CALCULATE ( SUM ( Sales[Amount] ), ALL ( Managers ), Sales[Manager] = “Mike” )

)

)

PS:

I understand that this formula and this story are not ideal, but they show how we should think when we want to operate with filters on linked columns.

And… Even if I have colored the details about my way to the “invention of bicycle”, I did really invented it! 😀

sam

April 29, 2017 - 13:56

@Maxim – Can you explain in the below dax query produces the same results as Filtering on Sales[Manager]=”Mike” – The filter argument of calculate should have cleard the filter coming from the currently iterated row,

EVALUATE

ADDCOLUMNS (

Managers,

“KPI”, DIVIDE (

CALCULATE ( SUM ( Sales[Amount] ) ),

CALCULATE ( SUM ( Sales[Amount] ), Managers[Manager] = “Mike” )

)

)

Maxim Zelensky

May 2, 2017 - 21:19

Hi Sam!

It is interesting question, but now I’m quite busy, will answer a little bit later.

Cheers,

Maxim

Nazeerul Hazard

January 29, 2017 - 09:44

How about following code using variable

Var MikeKPI = CALCULATE ( SUM ( Sales[Amount] ), Sales[Manager] = “Mike” )

Return

ADDCOLUMNS (

Managers,

“KPI”, DIVIDE (

CALCULATE ( SUM ( Sales[Amount] ) ),

MikeKPI )

)

Maxim Zelensky

January 30, 2017 - 09:00

Hi, Nazeerul

Thanks for sharing, nicely done.

I’ve used Excel 2013 when wrote this examale, and there is no Var/Return option. But for Excel 2016 or SSAS/Power BI your code is very helpful

Maxim

Jorge

November 21, 2016 - 20:54

You do not need the FILTER function you only need:

EVALUATE

ADDCOLUMNS (

Managers,

“KPI”, DIVIDE (

CALCULATE ( SUM ( Sales[Amount] ) ),

CALCULATE (

SUM ( Sales[Amount] ),

ALL ( Managers ),

Managers[Manager] = “Mike”

)

)

)

Maxim Zelensky

November 22, 2016 - 00:49

Hi Jorge!

Thanks for the comment!

I thought you didn’t see my last formula, but then understood what did you meant.

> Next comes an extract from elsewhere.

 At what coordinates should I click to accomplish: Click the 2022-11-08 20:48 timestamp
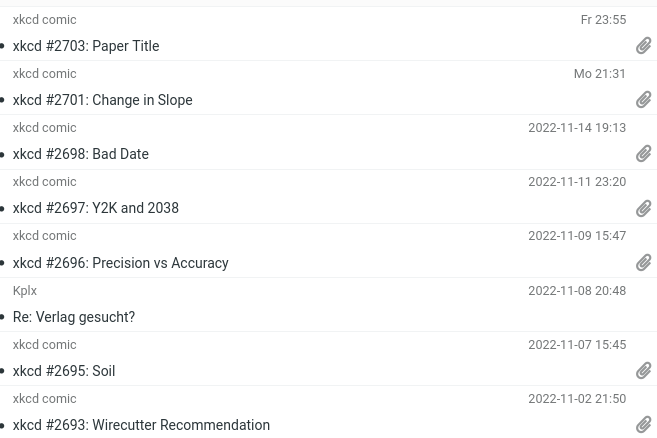[x=577, y=291]
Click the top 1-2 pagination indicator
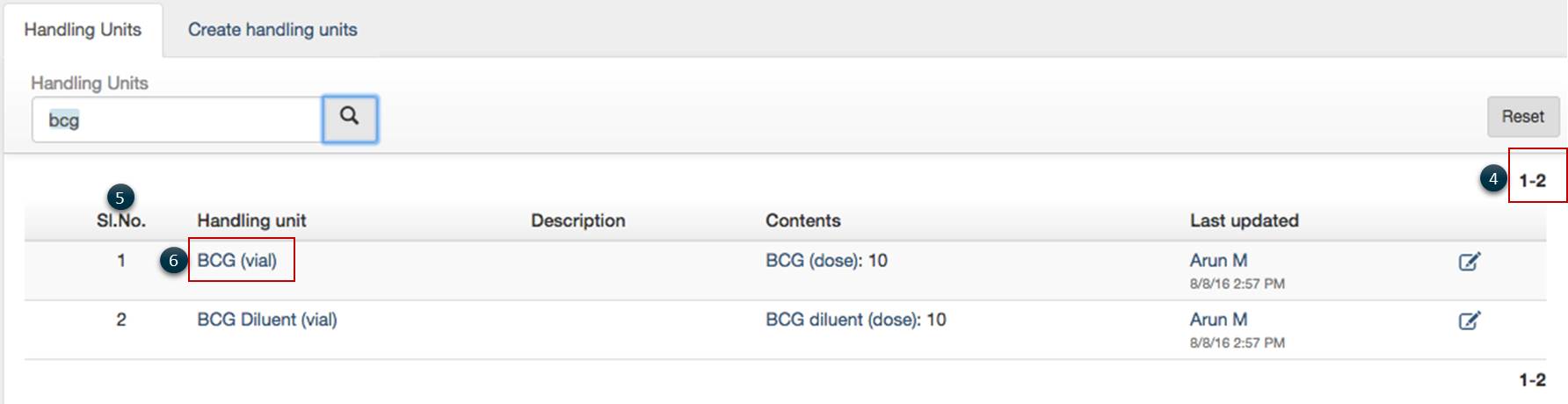This screenshot has height=404, width=1568. 1533,181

Of course, you are right. I think, we can find a little bit more ways to calculate this measure, and these was just for illustration purposes.

Thanks again

Cheers,

Max

sam

November 6, 2016 - 14:34

@Maxim

Nice Article

Below is an another excellent article on cross filtering in DAX

The Logic behind the Magic of DAX Cross Table Filtering

Maxim Zelensky

November 6, 2016 - 19:38

Hi Sam!

Thanks a lot!

I’ve seen this article before, but it suddenly didn’t jump in my mind when I fight with that issue. Then when I’ve written this post I remember about this article, but it seems too tech for me at the moment.